Description
This Creamy Tuscan White Bean & Kale Soup is a hearty, flavorful one-pot recipe perfect for a nutritious and comforting meal. Loaded with white beans, fresh kale, and infused with aromatic herbs and garlic, this vegan soup is creamy thanks to coconut milk, delivering a delicious Tuscan-inspired taste that’s easy to make and satisfying.
Ingredients
Base Ingredients
- 1 Tbsp olive oil (or 2 Tbsp water for oil-free)
- 1/2 large yellow onion, diced (~1 ½ cups or 170 g)
- 2 medium carrots, peeled and diced (~3/4 cup or 100 g)
- 2 large stalks celery, diced (~1 ¼ cup or 150 g)
- 3/4 tsp sea salt (divided, plus more to taste)
- 1/2 tsp black pepper (divided)
Flavoring and Seasonings
- 2 Tbsp tomato paste
- 4 cloves garlic, minced (~2 Tbsp or 18 g)
- 1/4-1/2 tsp red pepper flakes, to taste
- 1 Tbsp freshly chopped rosemary or thyme (or 1 tsp dried)
- 1 tsp dried basil
Liquids & Canned Goods
- 3 cups vegetable broth
- 2 (15-oz.) cans white beans, drained and rinsed
- 1 (15-oz.) can diced tomatoes
Greens and Finishing Touches
- 4 cups chopped kale leaves (or substitute baby spinach)
- 1 Tbsp balsamic vinegar
- 3/4 cup full-fat coconut milk
- Vegan Parmesan cheese (optional, for garnish)
- Fresh basil, thinly sliced (optional, for garnish)
- Croutons (optional, for garnish)
Instructions
- Saute the aromatics: Heat the olive oil in a large pot over medium heat.

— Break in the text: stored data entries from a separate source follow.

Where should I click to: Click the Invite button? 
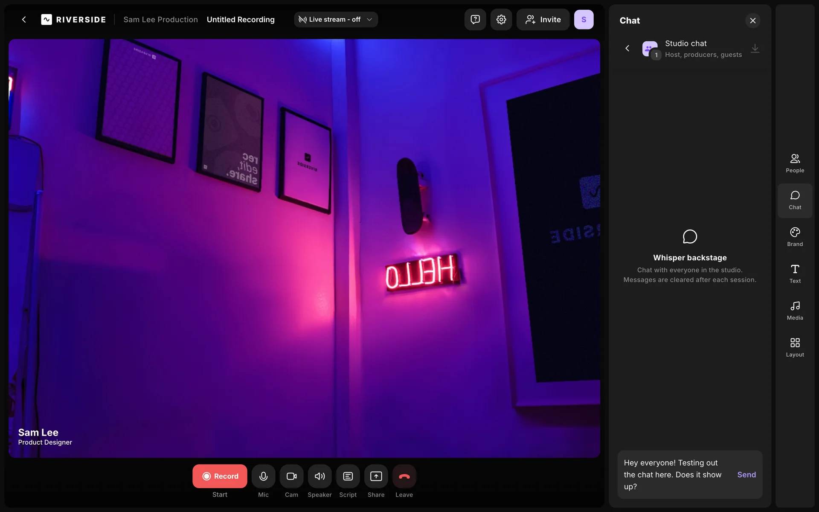(543, 20)
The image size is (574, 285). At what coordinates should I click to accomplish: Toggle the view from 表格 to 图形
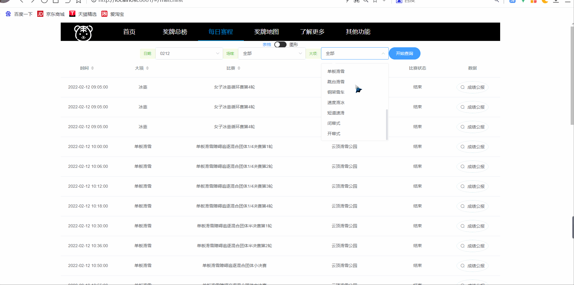[280, 44]
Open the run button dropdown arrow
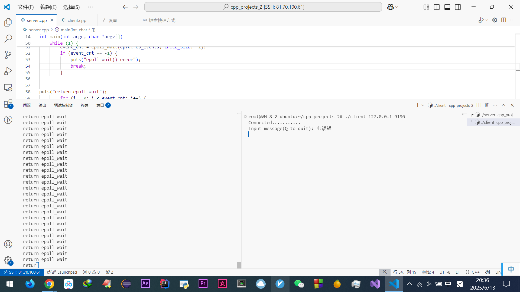The height and width of the screenshot is (292, 520). coord(487,20)
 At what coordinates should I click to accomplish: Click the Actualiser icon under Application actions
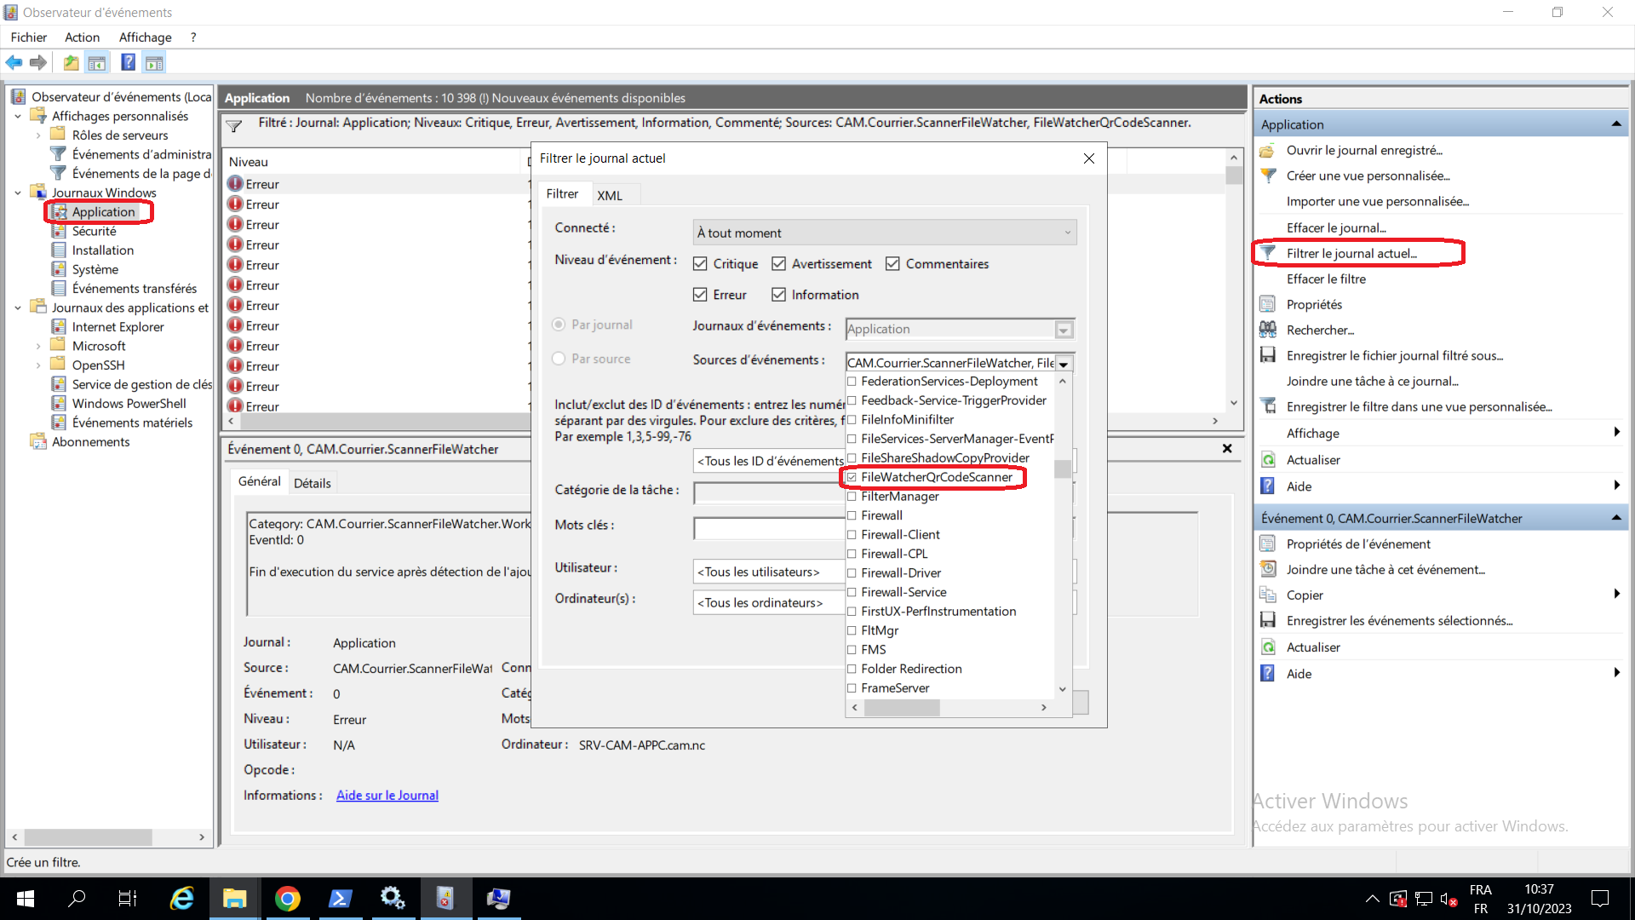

Add the diced onion, carrots, celery, 1/4 teaspoon salt, and several cracks of black pepper. Cook, stirring occasionally, for about 5 minutes until the vegetables soften. Stir in tomato paste, minced garlic, red pepper flakes, rosemary or thyme, and dried basil, cooking for 1 minute until fragrant.
- Simmer the soup base: Pour in vegetable broth, add white beans and diced tomatoes, then season with 1/2 teaspoon each salt and black pepper. Scrape the bottom of the pot to loosen any browned bits. Bring the mixture to a simmer, then reduce heat to low, cover, and simmer for 15 minutes until the vegetables are tender and flavors meld.
- Optional blending: For a creamier texture, use an immersion blender to partially puree the soup, focusing mostly on blending the beans while leaving some vegetable pieces intact, to maintain texture.
- Add greens and finish cooking: Return the soup to a low simmer if needed. Stir in chopped kale, then turn off the heat and cover the pot for 5 minutes to allow the kale to soften gently. Afterward, uncover and stir in balsamic vinegar and coconut milk to enrich the soup’s creaminess. Adjust seasoning with extra red pepper flakes, vinegar, tomato paste, coconut milk, or salt to taste.
- Serve and garnish: Ladle the soup warm into bowls and garnish with optional vegan Parmesan, fresh basil slices, and croutons for added flavor and texture.
- Store leftovers: Let cooled leftovers sit covered in the refrigerator for up to 3-4 days, or freeze for up to 1 month. When reheating, thaw if frozen, then warm on the stovetop over medium heat or in the microwave, adding a splash of broth or water to loosen consistency if desired.
Notes
- For an oil-free version, substitute olive oil with twice the amount of water when sautéing.
- Partially blending the soup enhances creaminess without losing vegetable texture; skip blending for a chunkier consistency.
- Adjust red pepper flakes based on your preferred spice level.
- Kale can be substituted with baby spinach if you prefer a milder green.
- Use full-fat coconut milk for best creamy texture, but cashew cream can be substituted.
- Leftover soup thickens upon standing; thin with broth or water when reheating as needed.
- Garnishes like vegan Parmesan, fresh basil, and croutons add optional layers of flavor and texture.